The international medical literature provides different indicators for a PGD: familial genetic predispositions due to monogenic diseases like myotonic dystrophy, Huntington’s disease, cystic fibrosis, spinal muscular atrophy, sickle-cell disease, beta-thalassemia, epidermolysis bullosa, fragile X syndrome, as well as recurrent miscarriages following parental chromosome abnormality (balanced chromosomal translocation) or recurrent IVF implantation failure.
In Germany, an independent Ethics committee must consent to each PGD application individually.
Collection of polar bodies vs. biopsy on trophoblasts.
To collect genetic material from the pre-embryo for a PGD in the course of in vitro fertilisation (IVF/ICSI), it is possible to collect polar bodies or take a biopsy on trophoblasts during the embryonic blastocyst stage.

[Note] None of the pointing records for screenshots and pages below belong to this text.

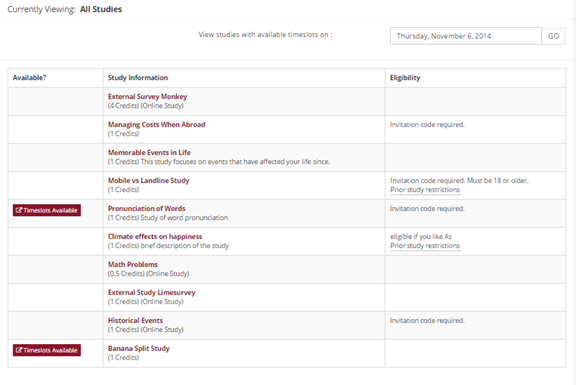576x385 pixels.
Task: Open the Historical Events study link
Action: click(x=135, y=320)
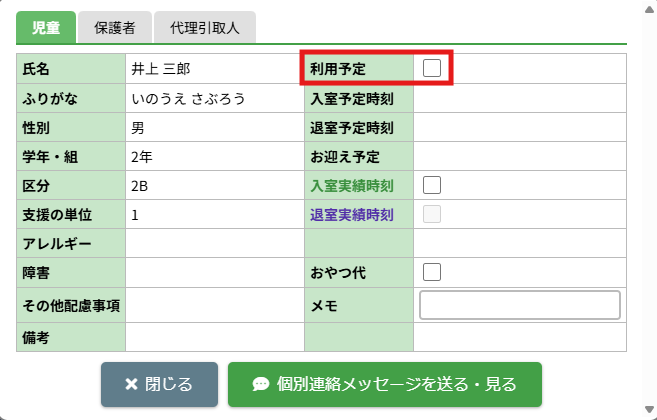This screenshot has height=420, width=657.
Task: Click the purple 退室実績時刻 label
Action: tap(351, 215)
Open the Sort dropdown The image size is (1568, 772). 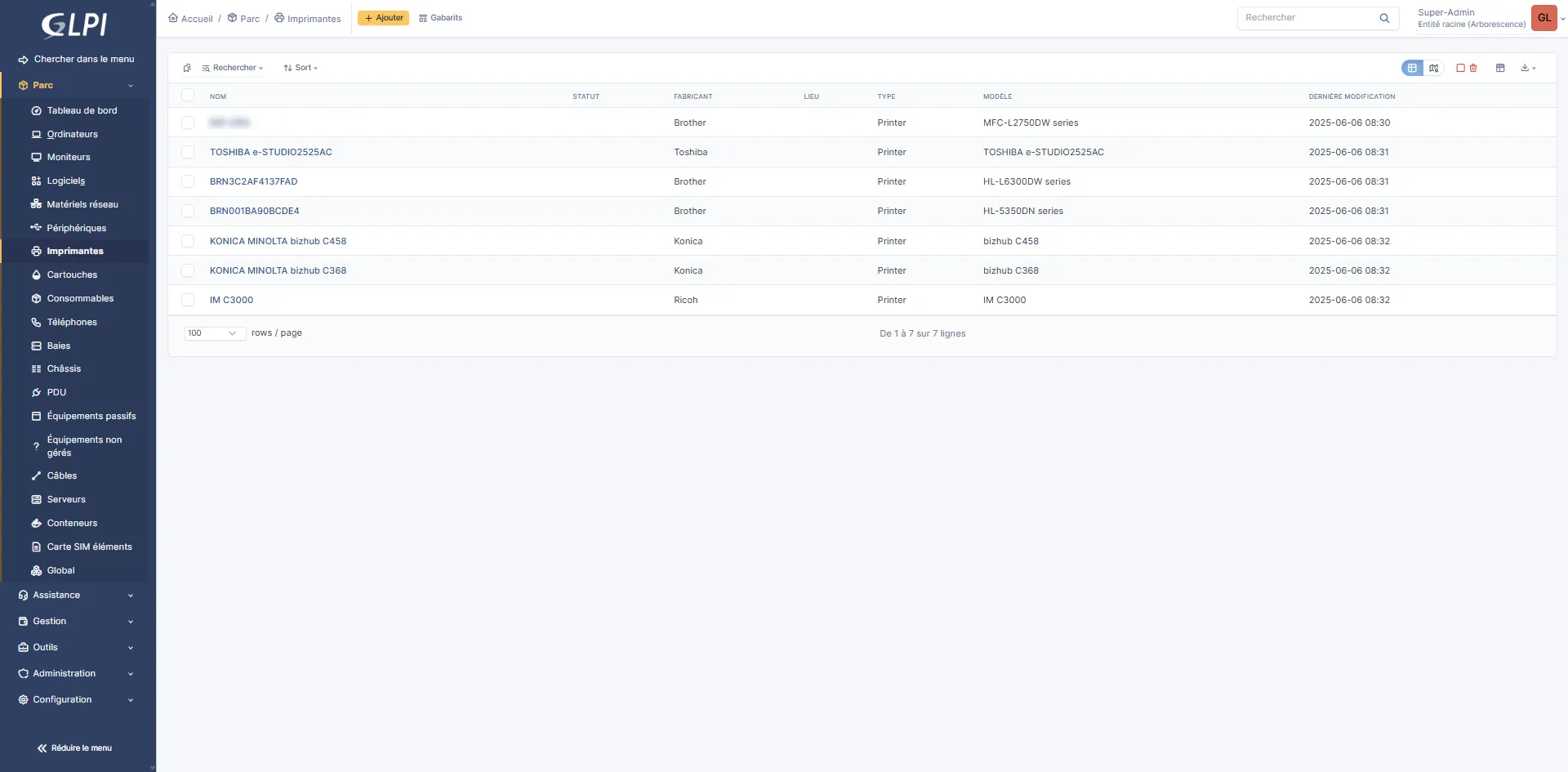pyautogui.click(x=301, y=68)
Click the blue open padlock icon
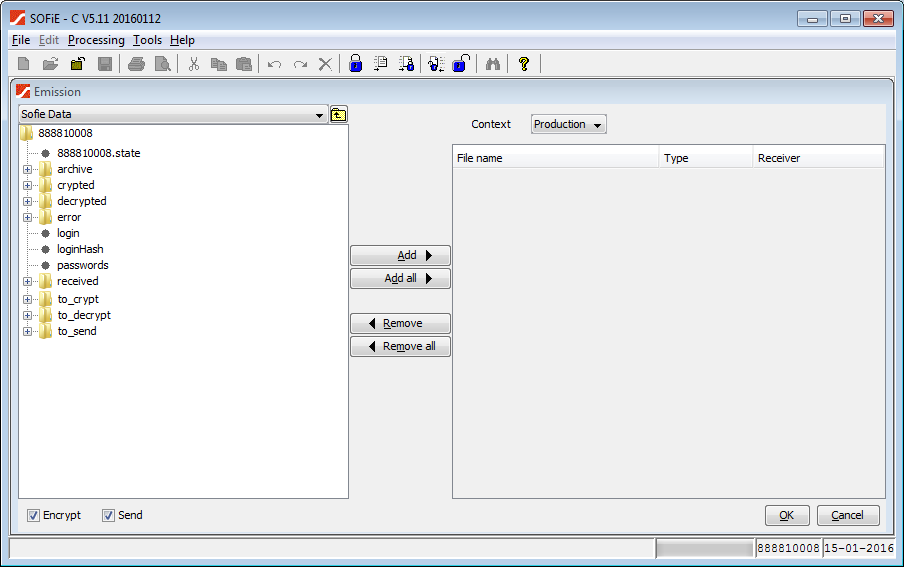Viewport: 904px width, 567px height. coord(460,64)
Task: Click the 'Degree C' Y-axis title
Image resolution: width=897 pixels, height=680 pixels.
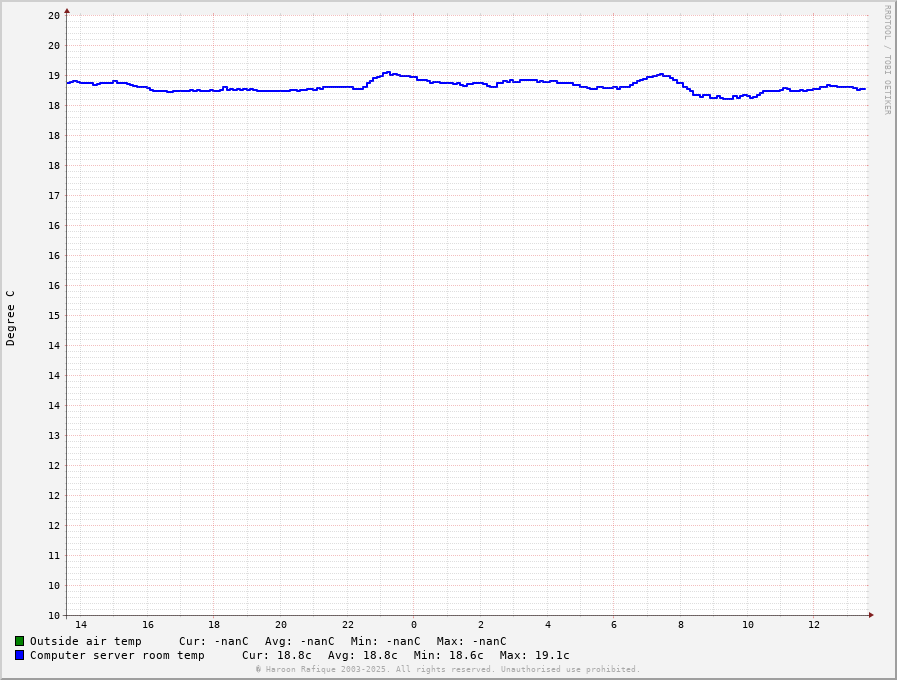Action: coord(11,318)
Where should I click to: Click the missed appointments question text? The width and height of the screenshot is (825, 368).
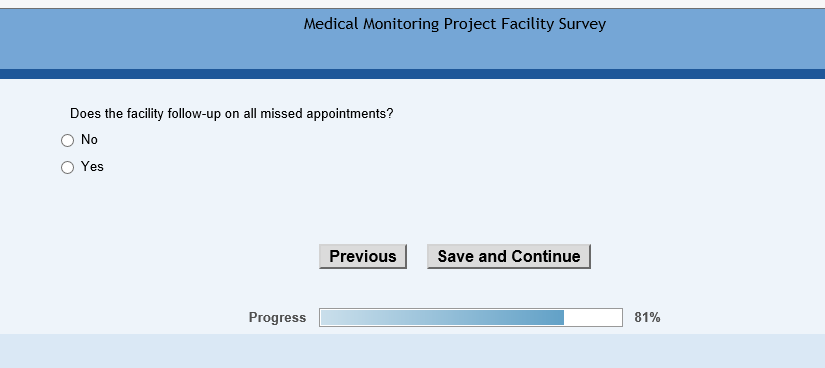[232, 114]
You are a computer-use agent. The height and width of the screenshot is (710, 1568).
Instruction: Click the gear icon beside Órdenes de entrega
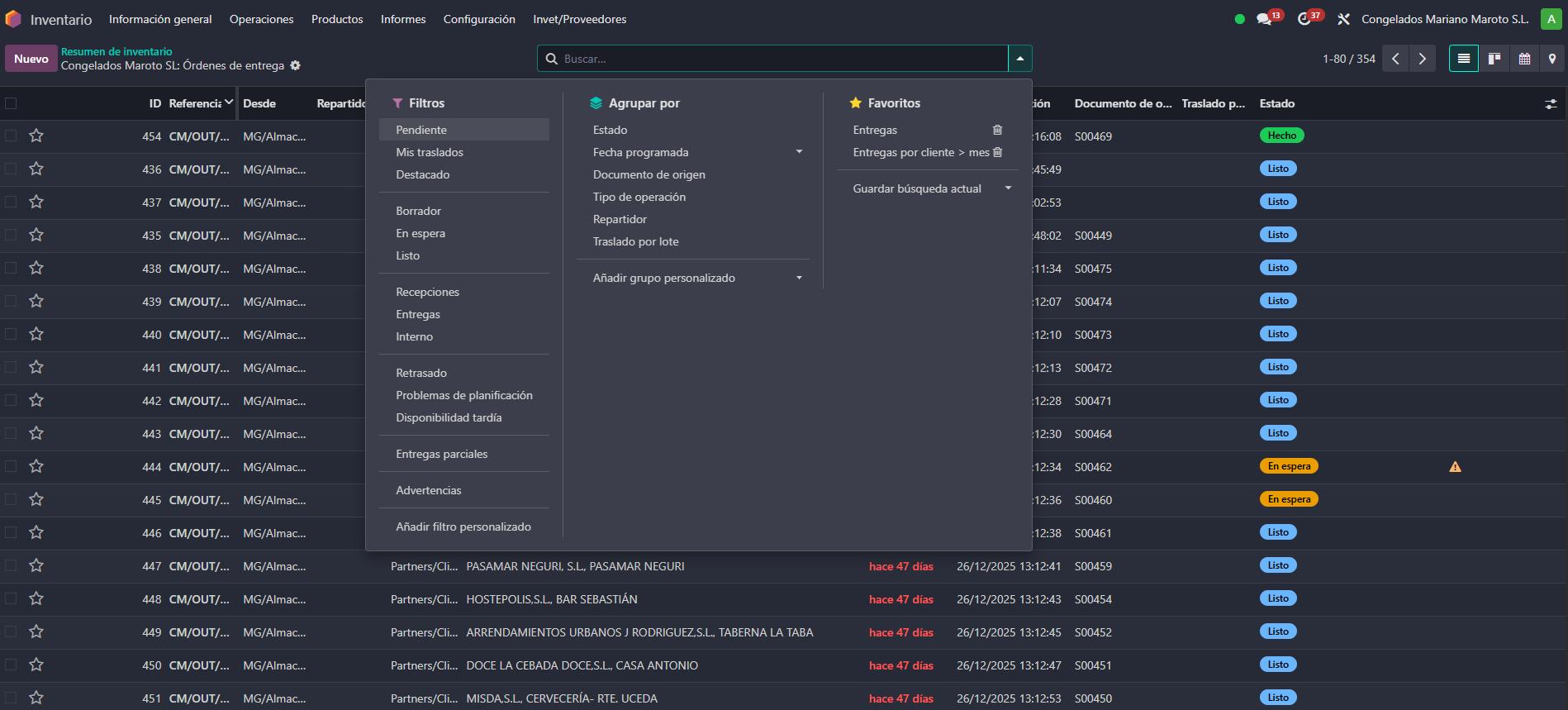coord(296,65)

Both polar bodies are formed when the oocytes mature and geminate after the sperm penetrates the ovum and the following formation of pronuclei (pronuclear/PN stage). To draw conclusions with regard to the complete set of chromosomes as well as the ovum’s mutation status, both polar bodies must be examined. The complete collection of both polar bodies is, however, at times difficult due to the possibility of (at least) one fragmented polar body. When performing a biopsy on trophoblasts though, about 6-8 cells can be collected, which allows a more accurate prediction.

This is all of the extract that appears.